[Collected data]
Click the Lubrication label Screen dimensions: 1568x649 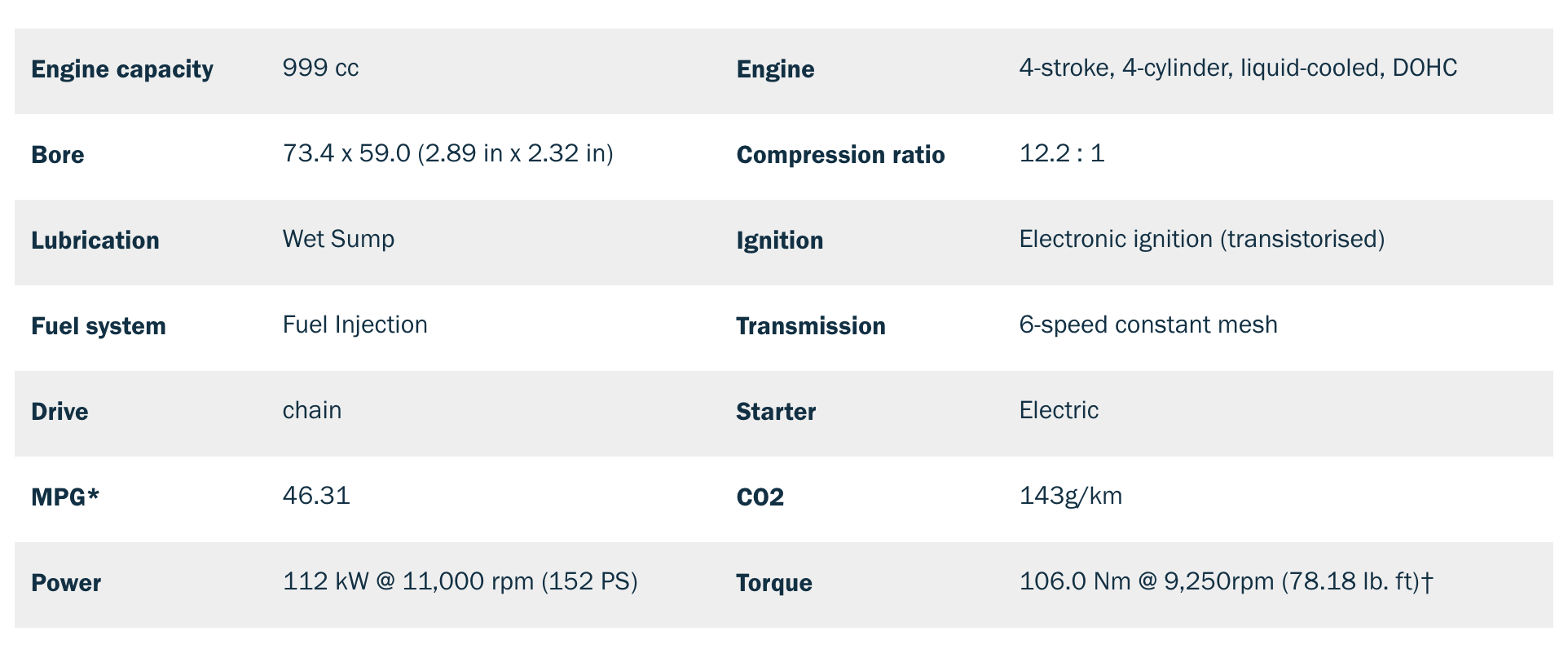pyautogui.click(x=95, y=241)
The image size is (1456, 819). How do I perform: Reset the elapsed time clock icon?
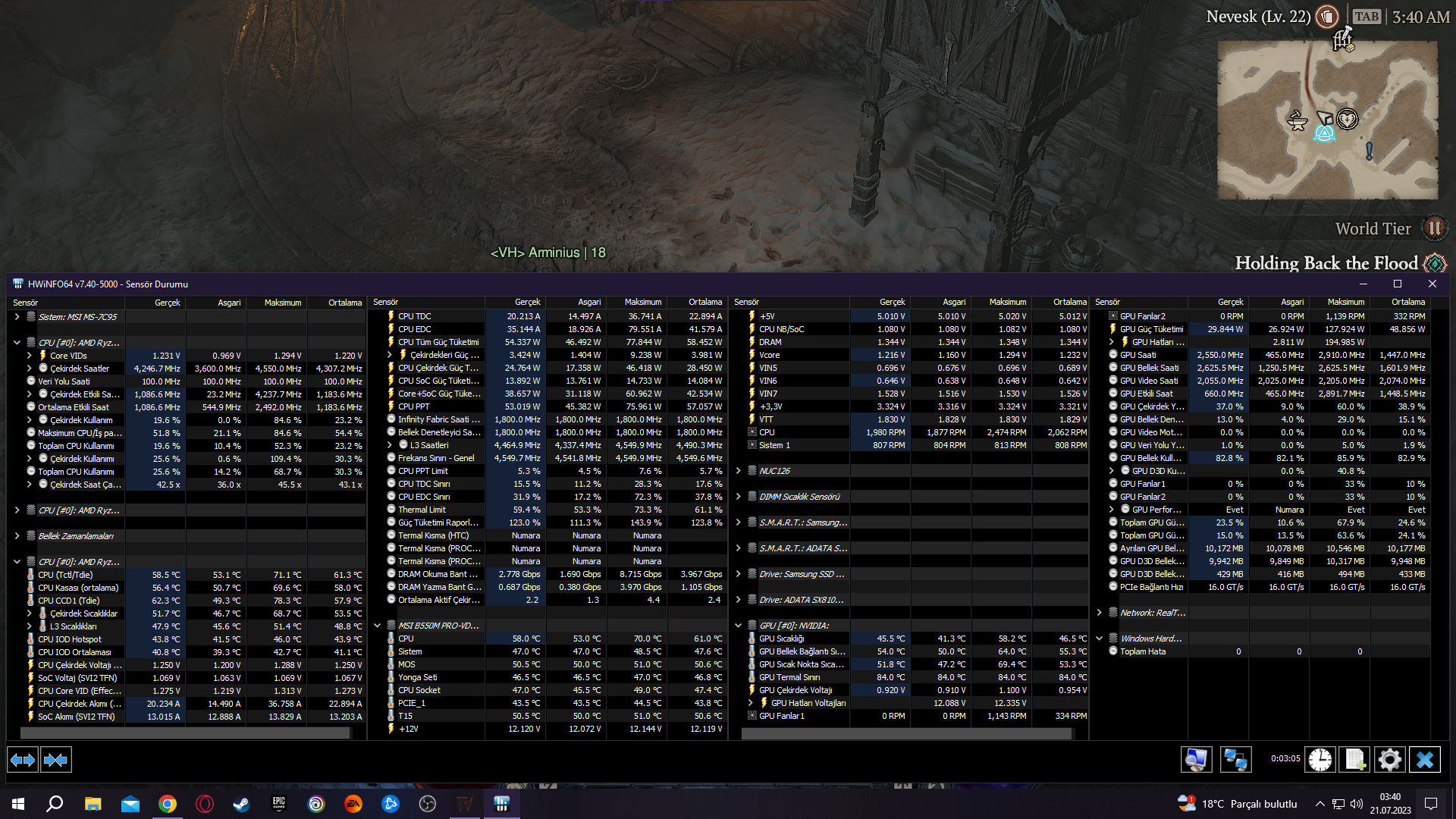pyautogui.click(x=1320, y=759)
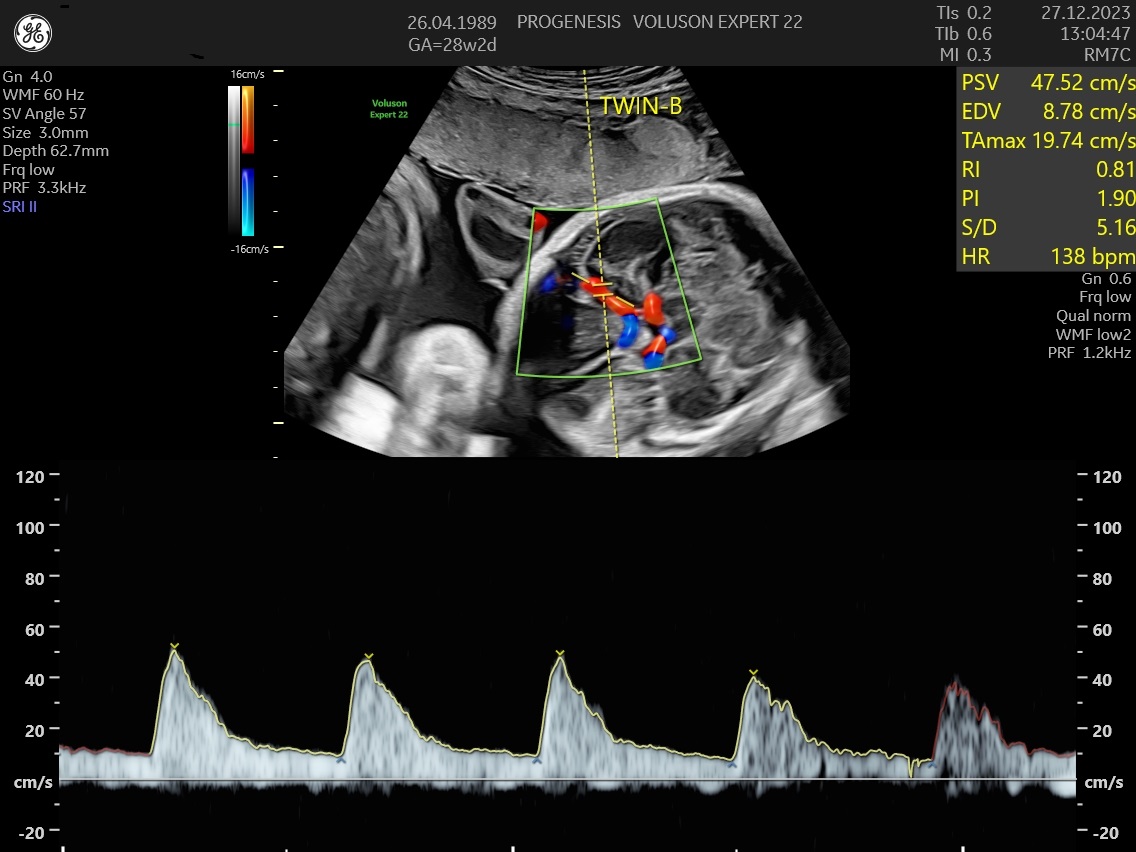Click the TAmax 19.74 cm/s result
The height and width of the screenshot is (852, 1136).
[1047, 140]
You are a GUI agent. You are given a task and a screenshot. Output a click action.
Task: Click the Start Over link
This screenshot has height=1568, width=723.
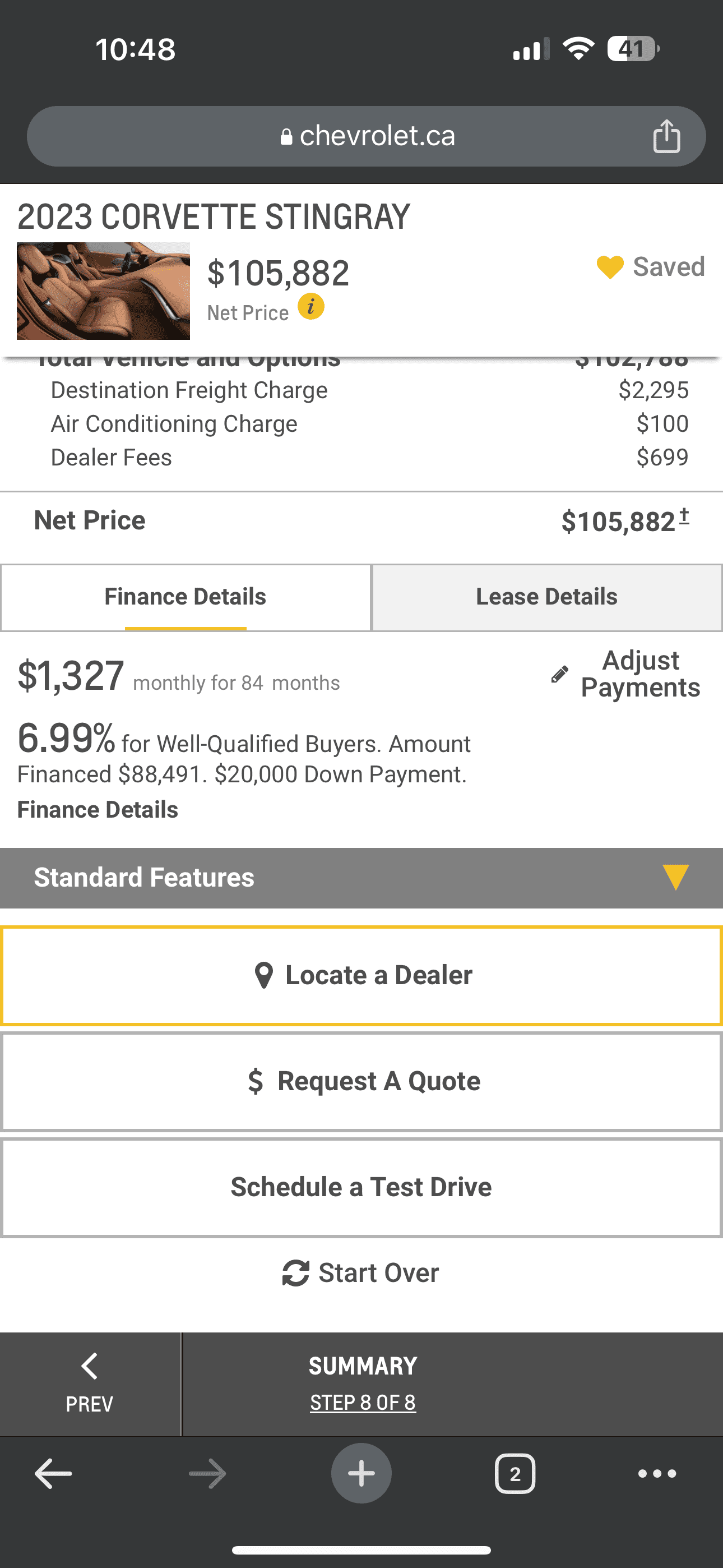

## What the task asks
Rewrite the lines starting with the one that contains "The image size" and going on through the one that contains "[1047, 140]", putting "running" in place of "elapsed" and keeping everything else the same. Leave the pictures out of your answer.

## Problem solution
The image size is (1456, 819). How do I perform: Reset the running time clock icon?
pyautogui.click(x=1320, y=759)
Click the TAmax 19.74 cm/s result
The height and width of the screenshot is (852, 1136).
[1047, 140]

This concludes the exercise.